Monday, August 25, 2008

Adventures in Nature

Sunday was absolutely gorgeous! Sandy and I went on a long walk and enjoyed all the natural beauty that surrounded us. We even ran into her buddy, Snoopy, a miniature Dachshund. Sorry that the picture is so blurry - it's nearly impossible to get the two of them to hold still for a picture...they're so playful!

Last year, I tried unsuccessfully to get a good picture of a Swallowtail butterfly...the state butterfly AND the state insect of Virginia. The main reason I "needed" a good picture of it was because I'd made the "Swallowtail Shawl" by Evelyn A. Clark and I wanted to have a record of the inspiration for the shawl. This is the best I could do....much better than last year's attempts!

We typically see several rabbits during our walks. Many are quite young and don't attempt to run away until the very last moment. Most just sit coyly in the grass like this one...waiting for Sandy to get just close enough to believe that she'll actually catch one...and then darting into the underbrush to safety. (They don't know that Sandy wouldn't know what to do if she caught one!)

We have two types of thistles. Some just grow tall, get a "tutu" of purple color, and then dry into brown spiked spires. Others get a tuft of purple "hair" on top (reminding me of "Beaker" from Sesame Street) that dry into an explosion of seeds carried by wispy white fluff...very similar to dandelions. This is the "Beaker" style of thistle. (I think the reason I like them so well is because they're purple!)

Now for the fiber related part of my post....

During the walk, I collected several handfuls of goldenrod to prep for dye.
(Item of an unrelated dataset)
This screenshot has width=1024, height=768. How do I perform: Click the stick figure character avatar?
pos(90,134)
I know what you're thinking...most people won't go near the stuff! However, I'm not bothered by allergies - thankfully! I selected the dye method by going through the natural dyeing books I received from my MIL and my friend Lisa. I selected the easiest recipe.
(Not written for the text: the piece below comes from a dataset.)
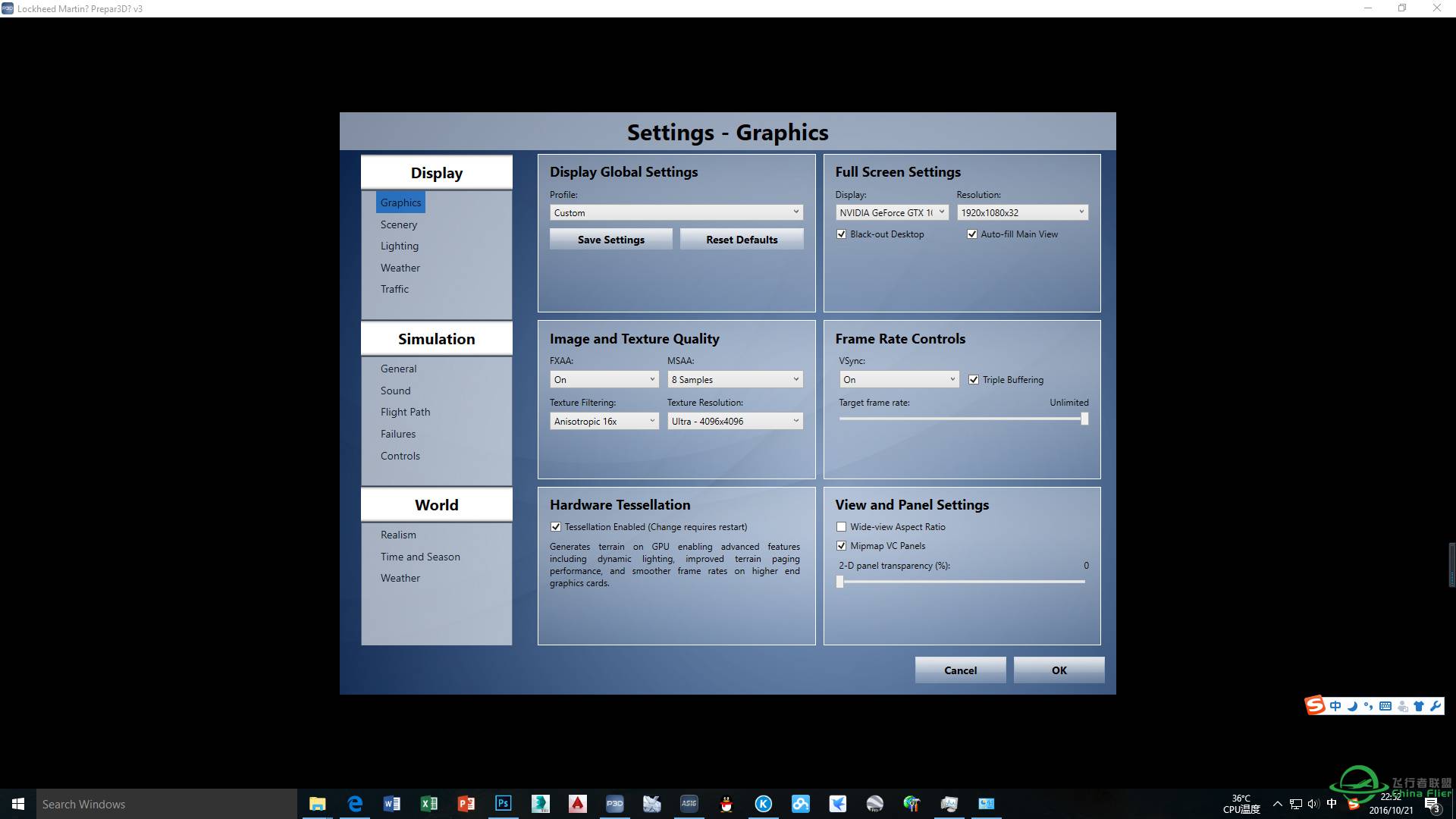Expand the Profile dropdown menu
The image size is (1456, 819).
pos(796,212)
I skimmed off the flowers from several bunches and boiled them in 8 cups of water. I then reduced it to about 6 cups.I plan to dye some roving with the dye this weekend - hopefully it will be much prettier than the color of the dye! The actual dye process will involve boiling the roving in the dye and then washing it with water containing Ivory soap flakes. Using the Ivory is supposed to produce a nice golden yellow. Look for an update on the goldenrod dyeing this weekend!
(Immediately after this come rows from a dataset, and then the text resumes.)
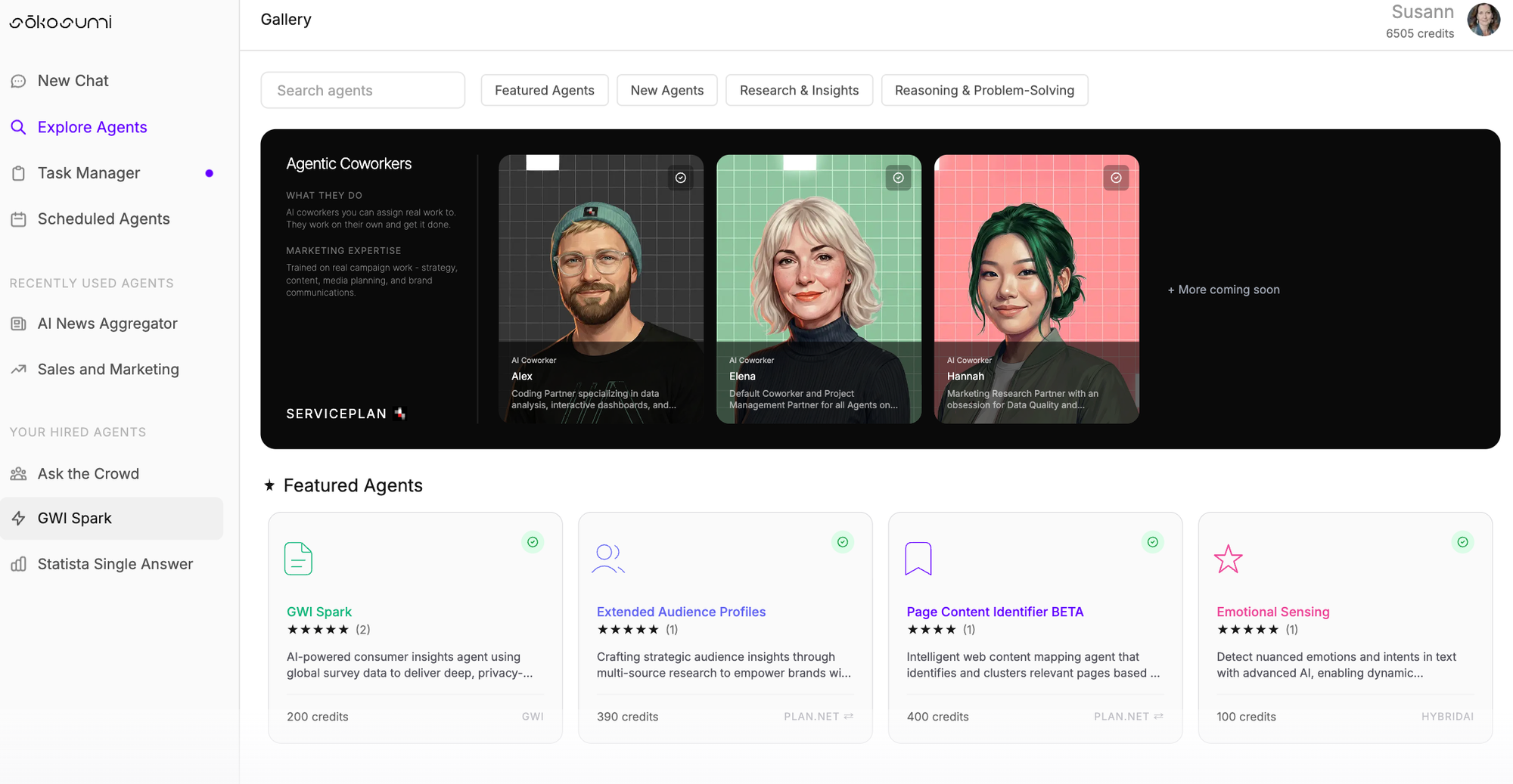Click the New Chat speech bubble icon
Viewport: 1513px width, 784px height.
(x=19, y=81)
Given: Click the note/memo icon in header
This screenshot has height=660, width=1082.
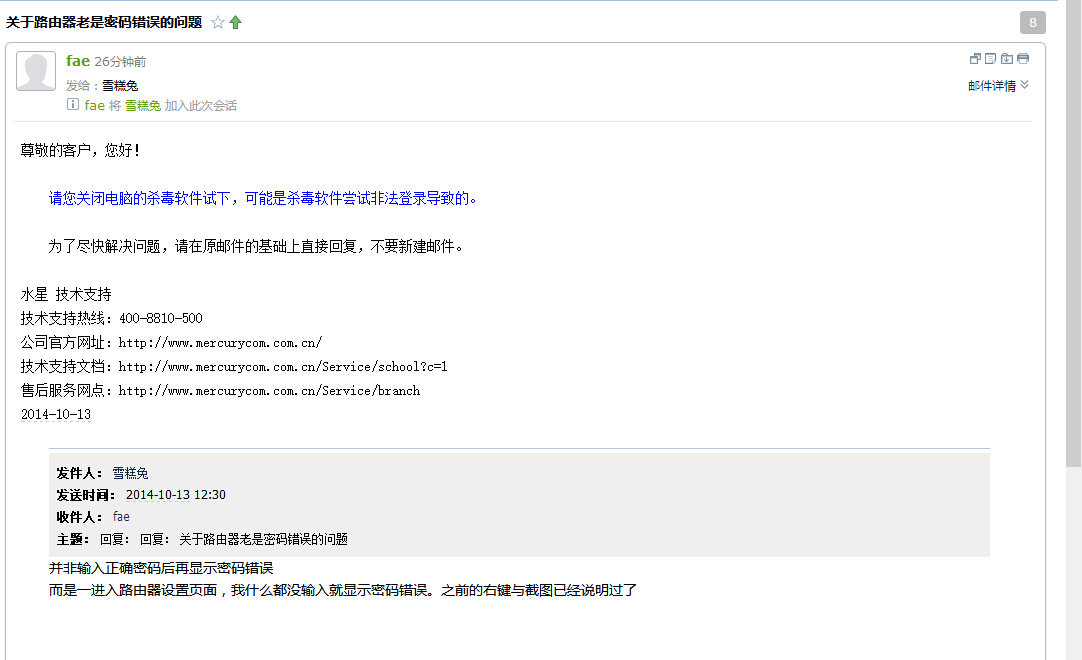Looking at the screenshot, I should [990, 59].
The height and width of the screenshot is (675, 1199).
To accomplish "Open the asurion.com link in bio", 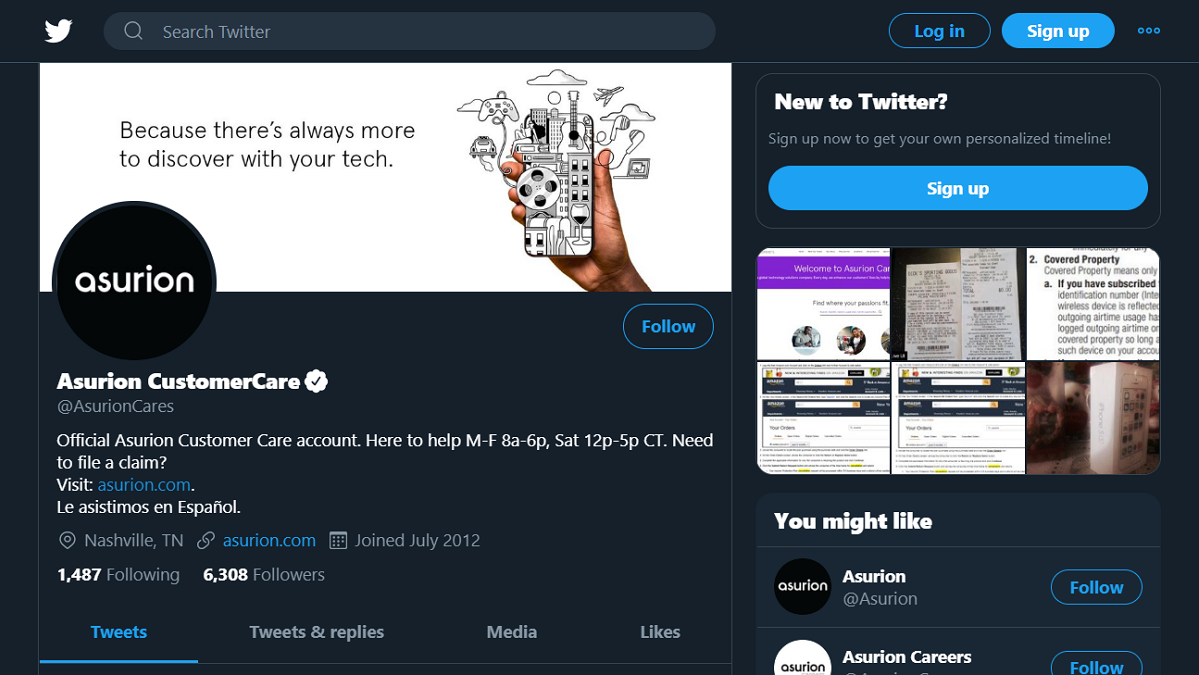I will tap(144, 484).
  • At 1:05 PM, Anonymous Anonymous said…

    FYI - goldenrod is not what most people are allergic to. That's ragweed.

  • At 7:09 PM, Blogger Jinann said…

    Interesting. Since I don't suffer from seasonal allergies, I never really worried about whether I was dealing with ragweed or goldrod!

    Here's some info on the two from Vince on "Ask a Scientist":

    "Golden rod and ragweed are distinct plants that both bloom about the same
    time -- Aug 15 to the first frost. Golden rod has bright yellow flowers.
    Ragweed doesn't even appear to have flowers, only pollen stalks. As a
    result, golden rod gets an undeserved reputation for causing allergies,
    while the real culprit is the inconspicuous ragweed plant."